Поражённый, я натянул на себя бурку, схватил пистолеты и с неотступным Сергеем Светилкиным выбежал на двор.

Светало…

Посреди двора, подобный крылатому аргамаку из баллады, мчится великолепный серый конь, уносящий какие-то две фигуры.

За ним летят такие же прекрасные кони, но в седле на каждом сидит только один человек.

Видно, за кем-то гонятся. Но за кем?

Всё селение в смятении. Старики, женщины, дети толпами выскакивают из юрт на улицу. Мандаринко, в простом неглиже, прибегает с пистолетом в руке и винтовкой через плечо.

– Что случилось, князь? – спрашиваю у Ахмета. – Что случилось?

– Гассан увёз буемби[44] моей юрты!

– Буемби вашей юрты, князь? – повторяет Мандаринко. – Что это такое?

– Моя наикрасивейшая дочка! – отвечает Ахмет.

– И «сорвал» этот цветок Гассан? Ну, значит, хорошо он поступил! Дельный парень! А вы, князь, в скорости справите свадьбу, – смеётся Мандаринко и, оборачиваясь ко мне:

– Пошли спать, пан!

У степняков-татар юноша добывает себе жену, похищая избранницу. Та чаще всего знает об этом заранее и согласна, а родственники официально будто бы ни о чём не имеют понятия. И после увоза девушки поднимают страшный шум. Отец или брат девицы, если отец слишком стар, заранее собирают себе дружину из приятелей. Садятся на коней и преследуют беглецов, что тоже оговорено и входит в предсвадебную программу, начинается битва, в которой рыцари двух партий получают наградные ленты. Возврат девицы в родную юрту, обильные возлияния ариаша и арака, торги за выкуп невесты, предложения конкурентов более богатого выкупа – конями, скотом, шкурами и домашней утварью, – это дальнейший ритуал предсвадебной трагикомедии.

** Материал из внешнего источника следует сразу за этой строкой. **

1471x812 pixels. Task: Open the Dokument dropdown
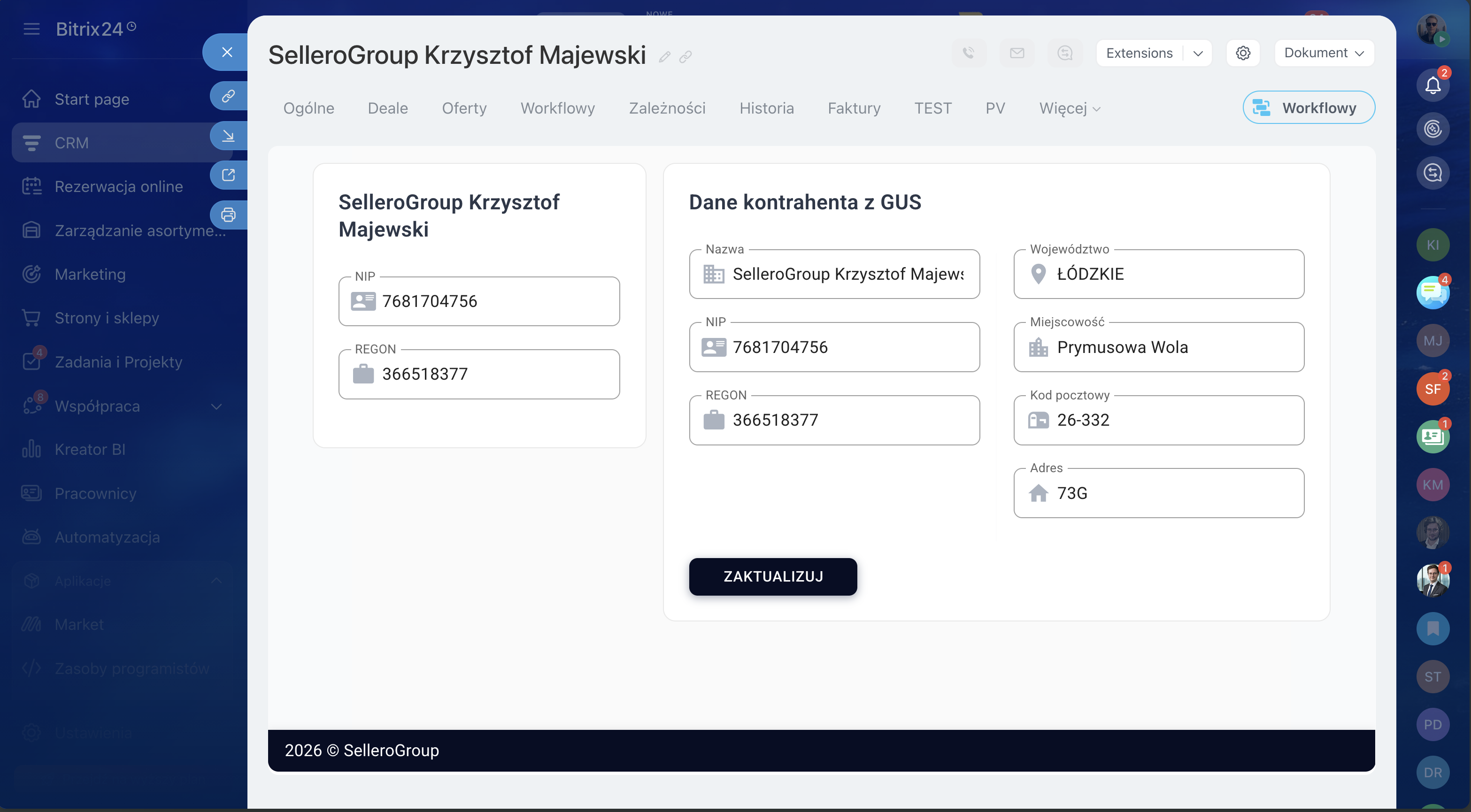coord(1324,53)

Раны, полученные во время преследования (а нередко и серьёзные повреждения, как переломы рук и рёбер) оглядывает гойя, бабка-лекарка, которая в каждом татарском селении пользуется большим почётом и уважением. Как только «раненые» выздоровеют, начнётся свадебный церемониал.

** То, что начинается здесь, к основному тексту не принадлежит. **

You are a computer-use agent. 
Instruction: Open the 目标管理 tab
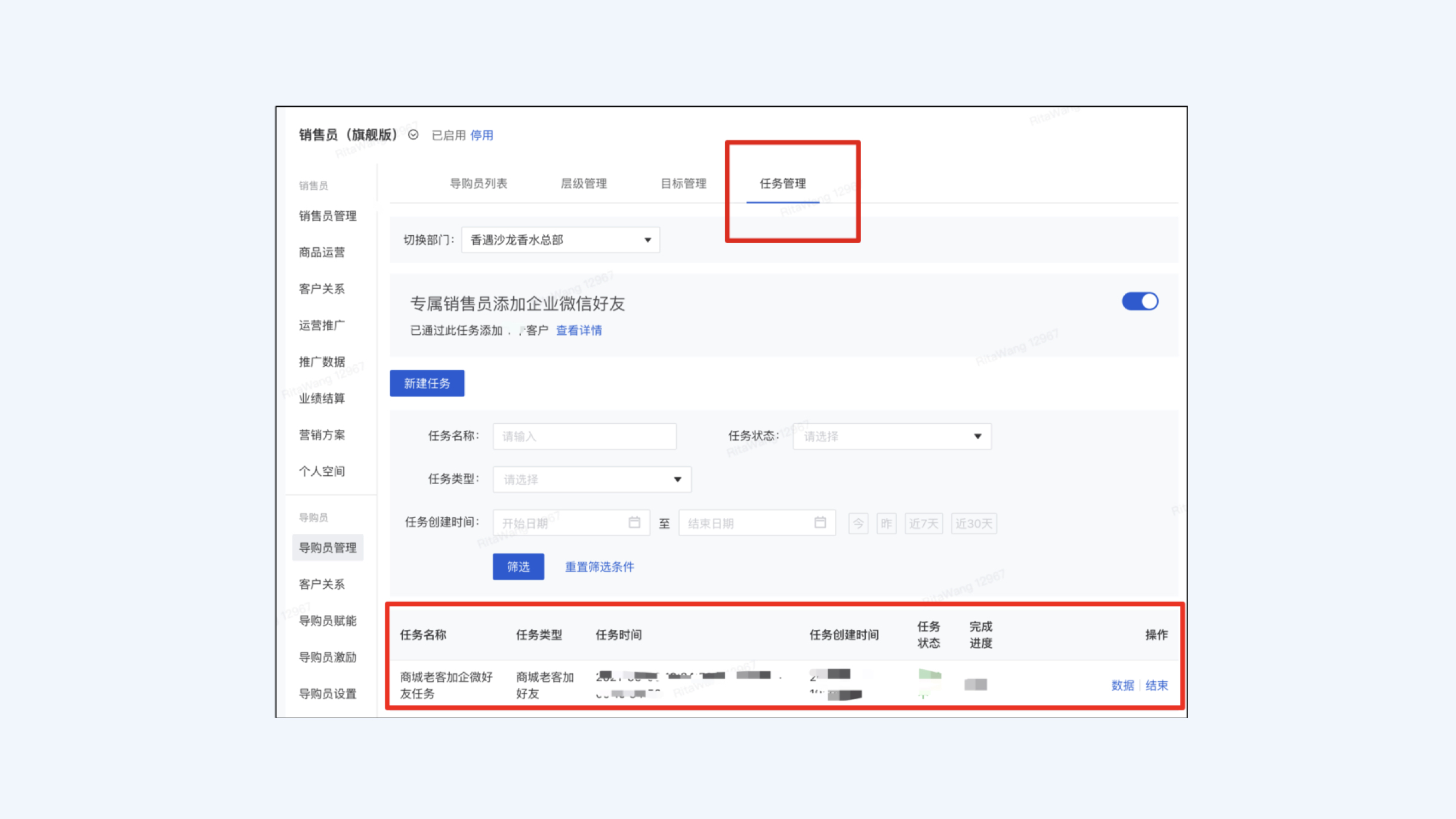click(x=683, y=184)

Чтобы выбрать коней для Светилкина, нам нужно было попасть на отдалённые пастбища. Там мы провели долгое время.

А между тем, приготовления к свадьбе княжеской буемби закончились и мы получили от Ахмета приглашение участвовать в свадебных торжествах.

Начались они молением шамана «Белому Богу» о счастье для молодой пары.

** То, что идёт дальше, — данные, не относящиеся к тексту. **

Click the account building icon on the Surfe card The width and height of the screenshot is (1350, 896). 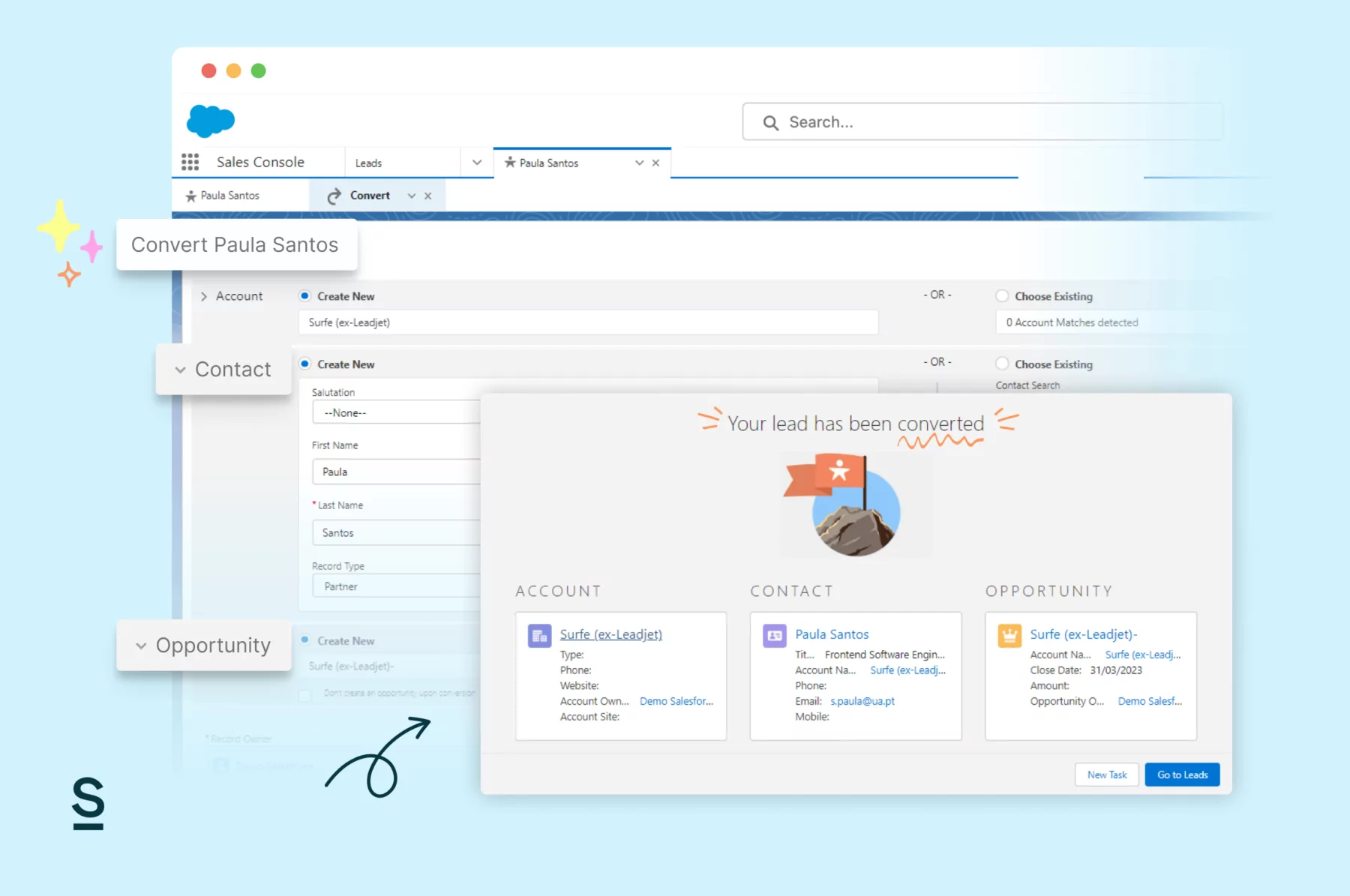coord(538,635)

Взывая к этому благожелательному Божеству, шаман выступает с закрытым лицом, в бараньем кожухе, вывернутом шерстью наружу, украшенном множеством разноцветных лоскутков.

На площади пылает яркий огонь; шаман вертится вокруг, шепчет таинственные заклинания и моления, причём всякий раз полными горстями бросает в пламя звёздчатые цветы крупной ромашки.

Это длится довольно долго. Наконец, шаман умолкает и исчезает. Огонь пылает ещё какое-то время, рассыпая рубиновые отблески… Искрится… Затухает… Покрывается мелким пеплом… И, наконец, окончательно гаснет.

Теперь шаман появляется снова, но совершенно преображённый. Прежний страшный его облик сменился на менее впечатляющий. На нём высокая шапка с мелкими серебряными колокольчиками; длинная белая складчатая рубаха мягко облегает его тело, в руке он держит палку выше собственного роста, обёрнутую шкурой, с серебряным звоночком на вершине.

Он вручает брачующимся свастики, как известные знаки милости Белого Бога, которые должны принести им счастье и всяческую удачу.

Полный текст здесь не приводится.